Beyond ball-and-stick geometry, the viewer renders isosurfaces of selected molecular orbitals computed from the calculation result, which is the part students tend to remember: seeing the electron density surrounding the most electronegative atoms as an actual shape in space, alongside the energy that produced it.


Technologies used
- Language. Kotlin (Android SDK).
- Persistence. SQLite via Android’s built-in database APIs.
- Graphics. OpenGL ES with custom GLSL shaders.
- Numerics. Custom Kotlin implementation of integral evaluation and SCF; no external quantum chemistry dependencies.
- Concurrency. Coroutines for off-thread SCF execution and progress reporting.
- Build. Gradle, Android Studio.
- Validation. Cross-checks against reference values from established electronic structure packages on a small benchmark set
Technical challenges
Several problems were genuinely non-trivial and required deliberate work to resolve:
- Numerical stability on mobile floating-point. Two-electron integrals and Fock-matrix elements span many orders of magnitude. Naive summation produced visible round-off drift in convergence behaviour, and the calculation procedure had to be structured to control accumulated error.
- Memory pressure. Storing the two-electron integral tensor naively is the fastest way to exhaust a phone’s heap. Sparsity, symmetry reduction, and direct (on-the-fly) Fock construction were combined to keep memory bounded for the molecule sizes the application targets.
- SCF convergence behaviour. For a teaching tool, “fails to converge” is a bad outcome even when it is technically the right answer. Damping, level shifting, and a simple extrapolation strategy were used to broaden the set of starting geometries from which the calculation would settle, while still surfacing genuine failures honestly rather than hiding them.
- Orbital isosurface extraction on a phone. Evaluating a molecular orbital on a 3D grid and extracting an isosurface in real time, at a resolution that looks like an orbital and not a Minecraft-cube model, required tuning the grid generation, the marching-cubes pass, and the upload of the resulting mesh to the GPU so that the frame rate stayed acceptable on mid-range hardware.

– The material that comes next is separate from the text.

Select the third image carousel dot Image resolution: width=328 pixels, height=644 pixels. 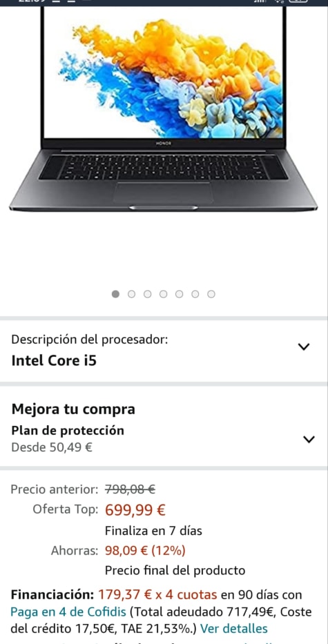pos(148,294)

- Bridging two disciplines in one codebase. The numerical layer and the Android layer have very different conventions and concerns. Keeping the interface between them clean, so that the physics did not leak into the UI and the platform did not leak into the physics, was an ongoing design effort throughout the project.
Lessons learned
- Between two worlds. A lot of scientific software development sits in the seam between two distinct skill sets. The physics has to be right and the engineering has to be right too. A wrong sign in an integral and a wrong lifecycle on an Android fragment will both crash your application, but only one of them will be obvious from a stack trace.
- Technical precision above everything. It was the first time I had to take responsibility for a piece of software where being ~roughly~ right was not enough: the numbers had to actually match reference values, or there was no point.

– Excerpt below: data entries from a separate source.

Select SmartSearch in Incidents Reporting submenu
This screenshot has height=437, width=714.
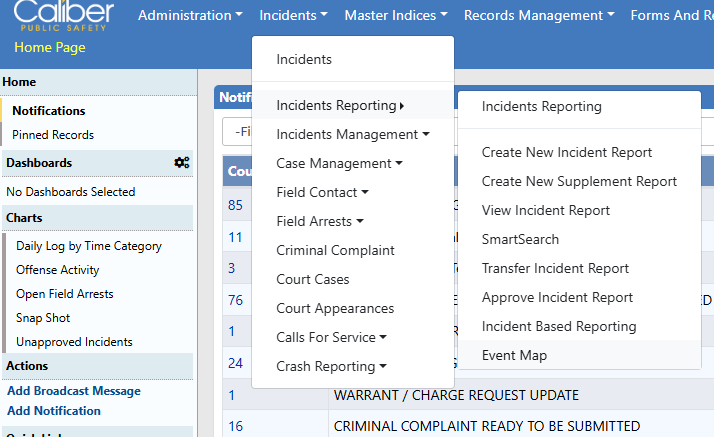click(520, 239)
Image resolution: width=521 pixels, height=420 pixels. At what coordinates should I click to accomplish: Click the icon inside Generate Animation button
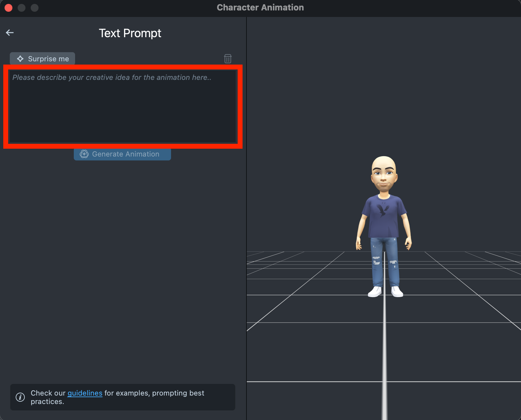click(x=84, y=154)
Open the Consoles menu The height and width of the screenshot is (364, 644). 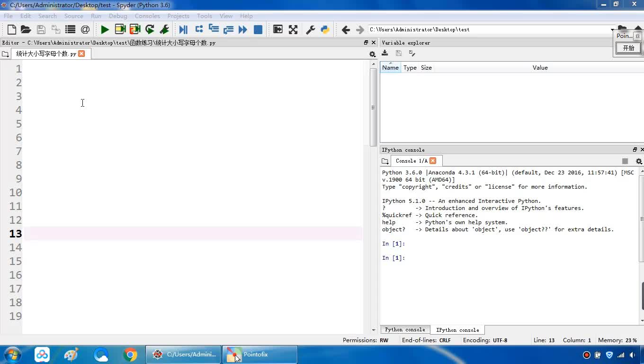pos(147,16)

- A special love for graphics. I also came away with a durable appreciation for graphics programming as a discipline. Writing the renderer from the GLSL level up made the rest of the application’s performance characteristics legible to me in a way that no other documentation could have produced.
- Self-taught is an achievable way of creating stuff. ESS was a demonstration, mostly to my self, that self-directed study of a difficult scientific topic could be carried all the way through to a working artefact, and that the path from a textbook chapter to a piece of software running on a phone is long but entirely achievable.